How to complete this task.
Starting at the first line of the records below, reproduce every line up to and including the line with "You are a GUI", but leave out all pictures.

_____

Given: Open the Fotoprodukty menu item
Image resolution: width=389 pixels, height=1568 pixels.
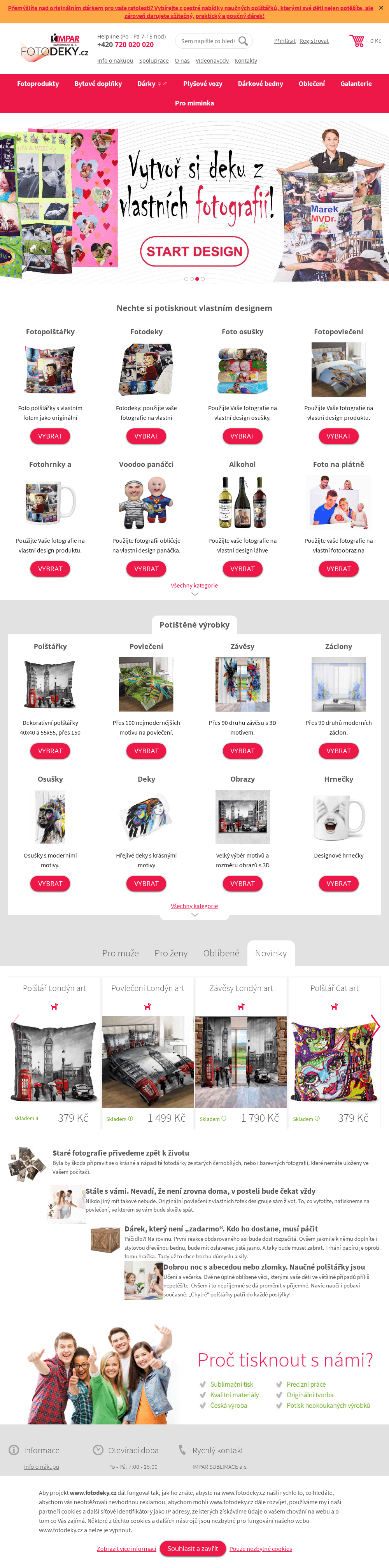Looking at the screenshot, I should tap(38, 84).
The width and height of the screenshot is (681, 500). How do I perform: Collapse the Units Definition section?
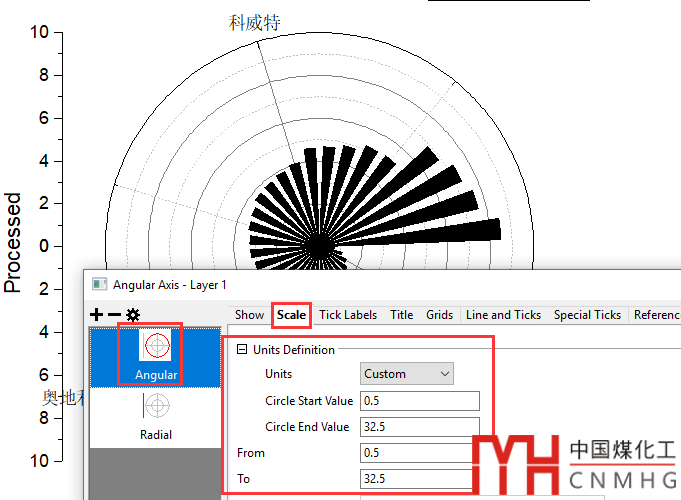pyautogui.click(x=241, y=350)
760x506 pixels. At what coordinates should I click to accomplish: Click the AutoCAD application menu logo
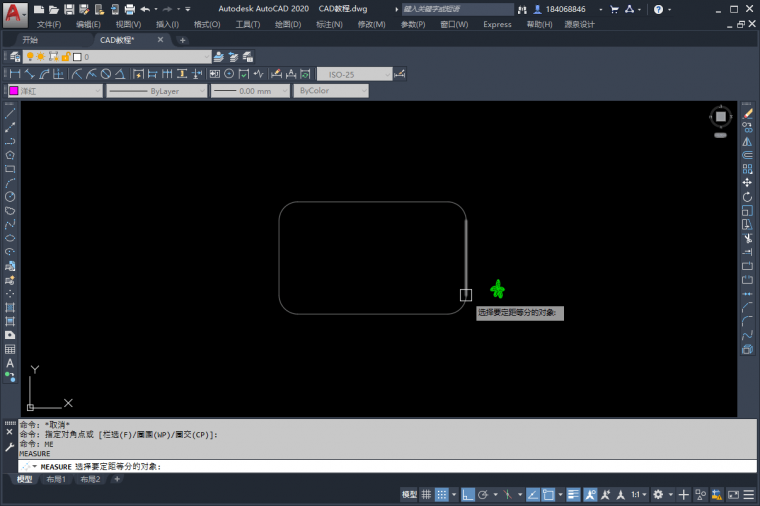click(x=13, y=12)
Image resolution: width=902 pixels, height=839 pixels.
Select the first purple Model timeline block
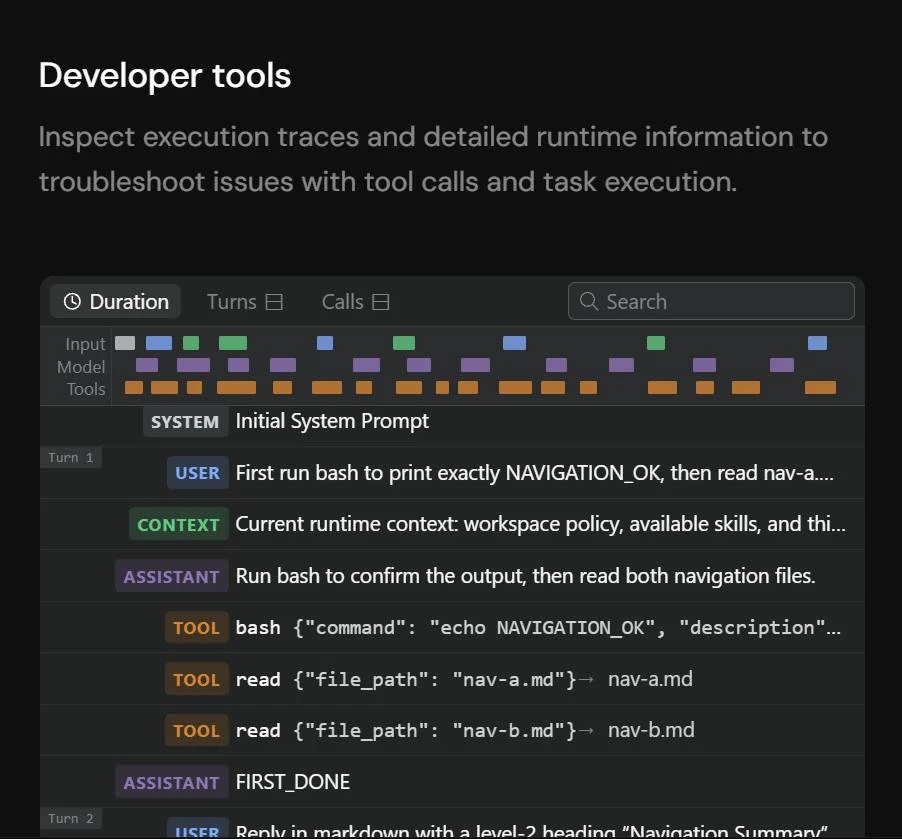147,365
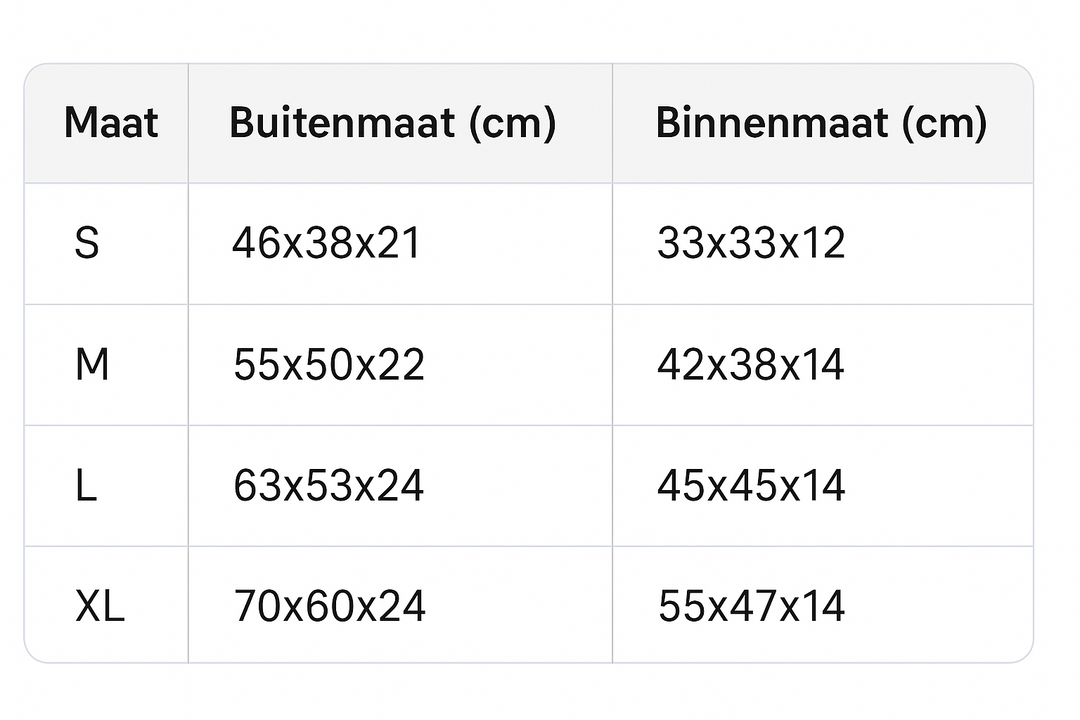
Task: Select the size S cell
Action: click(87, 243)
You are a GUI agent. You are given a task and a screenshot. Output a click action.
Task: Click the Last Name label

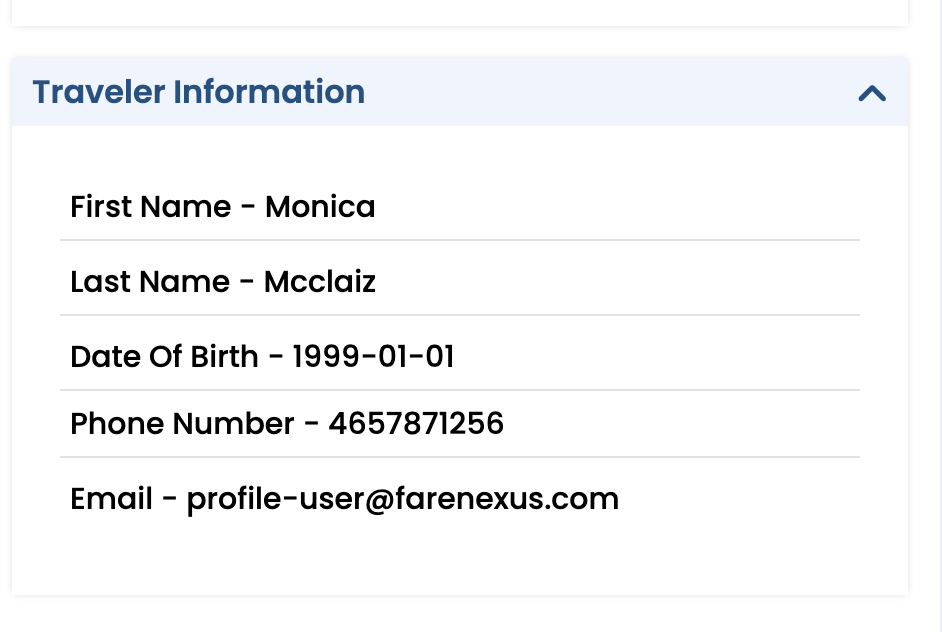pos(149,282)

_____

Response box.
Given: Open the Fotoprodukty menu item
Image resolution: width=389 pixels, height=1568 pixels.
Looking at the screenshot, I should tap(38, 84).
The width and height of the screenshot is (681, 500). How do I perform: Collapse the Units Definition section?
pyautogui.click(x=241, y=350)
760x506 pixels. At what coordinates should I click to accomplish: Click the AutoCAD application menu logo
click(x=13, y=12)
Image resolution: width=902 pixels, height=839 pixels.
Select the first purple Model timeline block
147,365
Task: Select the size S cell
Action: click(87, 243)
You are a GUI agent. You are given a task and a screenshot. Output a click action.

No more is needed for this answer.